[Provided data]
---
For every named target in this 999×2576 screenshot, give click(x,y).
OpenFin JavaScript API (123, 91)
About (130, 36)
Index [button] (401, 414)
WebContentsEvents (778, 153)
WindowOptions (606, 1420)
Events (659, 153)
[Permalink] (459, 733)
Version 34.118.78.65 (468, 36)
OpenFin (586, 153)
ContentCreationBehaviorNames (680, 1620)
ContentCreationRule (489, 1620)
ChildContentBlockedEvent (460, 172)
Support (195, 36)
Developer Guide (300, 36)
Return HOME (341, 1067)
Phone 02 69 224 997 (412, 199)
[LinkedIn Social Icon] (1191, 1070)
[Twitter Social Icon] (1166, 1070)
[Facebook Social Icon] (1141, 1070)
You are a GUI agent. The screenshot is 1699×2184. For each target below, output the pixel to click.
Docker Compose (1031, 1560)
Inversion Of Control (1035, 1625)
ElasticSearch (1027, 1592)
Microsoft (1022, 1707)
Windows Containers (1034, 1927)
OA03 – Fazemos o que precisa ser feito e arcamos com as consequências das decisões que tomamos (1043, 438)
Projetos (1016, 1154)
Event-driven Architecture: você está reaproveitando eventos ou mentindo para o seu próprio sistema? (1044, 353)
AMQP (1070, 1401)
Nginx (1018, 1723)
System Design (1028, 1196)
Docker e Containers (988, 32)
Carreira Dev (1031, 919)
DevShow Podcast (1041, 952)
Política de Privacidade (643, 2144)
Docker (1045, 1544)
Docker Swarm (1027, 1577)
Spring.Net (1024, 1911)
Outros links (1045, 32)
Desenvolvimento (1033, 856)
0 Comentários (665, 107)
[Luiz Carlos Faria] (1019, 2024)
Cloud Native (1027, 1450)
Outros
---
[Your task]
After locating the line with "Return HOME (341, 1067)" in the material above, return it and each line after it exactly, ending at the line with "AMQP (1070, 1401)".

[Task response]
Return HOME (341, 1067)
Phone 02 69 224 997 (412, 199)
[LinkedIn Social Icon] (1191, 1070)
[Twitter Social Icon] (1166, 1070)
[Facebook Social Icon] (1141, 1070)
You are a GUI agent. The screenshot is 1699×2184. For each target below, output the pixel to click.
Docker Compose (1031, 1560)
Inversion Of Control (1035, 1625)
ElasticSearch (1027, 1592)
Microsoft (1022, 1707)
Windows Containers (1034, 1927)
OA03 – Fazemos o que precisa ser feito e arcamos com as consequências das decisões que tomamos (1043, 438)
Projetos (1016, 1154)
Event-driven Architecture: você está reaproveitando eventos ou mentindo para o seu próprio sistema? (1044, 353)
AMQP (1070, 1401)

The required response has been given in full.